The 'Take Back Our Hospitals Act of 2026' aims to pull the plug on federal funding for healthcare facilities run like investment portfolios. Specifically, the bill amends the Social Security Act to prohibit any hospital or skilled nursing facility owned by a private equity fund or a Real Estate Investment Trust (REIT) from receiving Medicare payments. For these facilities, losing Medicare is essentially a financial death sentence, as it often accounts for the lion's share of their revenue. The goal is to shift control of healthcare away from firms that prioritize investor returns and back toward traditional healthcare models.

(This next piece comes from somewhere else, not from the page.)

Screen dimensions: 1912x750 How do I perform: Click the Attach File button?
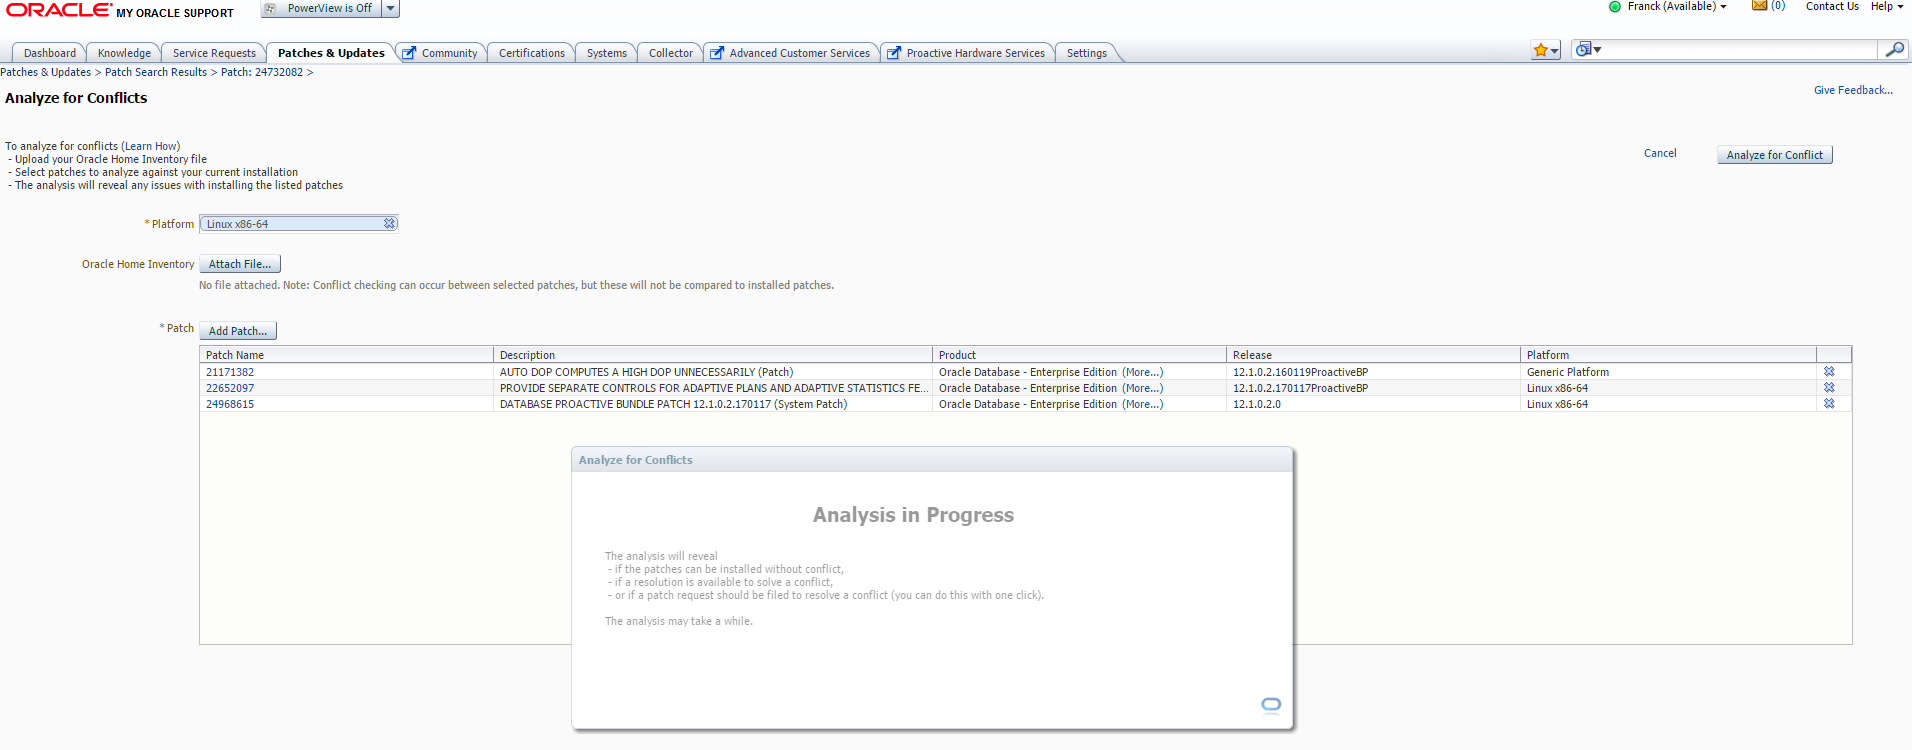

If you currently work at or receive care from a facility owned by an investment firm, the bill provides a three-year grace period from the date of enactment (Section 2). During this window, the 'covered firm'—defined as any private equity fund or REIT—must either sell the facility to a non-investment owner or risk losing all Medicare eligibility. For a nurse at a local nursing home owned by a large equity group, this means the next 36 months could involve a total change in management or, in the worst-case scenario, the facility closing its doors if a buyer isn't found. The bill also casts a wide net by defining 'control' as owning just 10% of voting securities, meaning even minority investment stakes could trigger these strict penalties.
One of the most significant shifts in this bill is how it handles legal and financial responsibility. Under Section 2, the investment firm isn't just an anonymous owner; it is held 'jointly and severally liable' for any penalties or obligations the hospital incurs for violating these rules. Imagine a scenario where a private equity-backed hospital group tries to bypass these rules; the parent firm's assets are now on the hook, not just the individual hospital's bank account. This provision is designed to prevent large firms from hiding behind corporate shells to avoid the consequences of the law.
While the bill aims to improve care quality by removing profit-driven pressures, the practical rollout could be messy for patients and staff. In many regions, particularly rural areas, an investment-owned facility might be the only specialized nursing home within a 50-mile radius. If those owners cannot find a qualified buyer within the three-year timeframe, residents might face forced transfers to distant facilities. Additionally, because the bill is quite specific about who it targets, we might see a flurry of complex corporate restructuring as firms try to drop their ownership below that 10% 'control' threshold to keep the Medicare checks flowing without actually giving up their influence.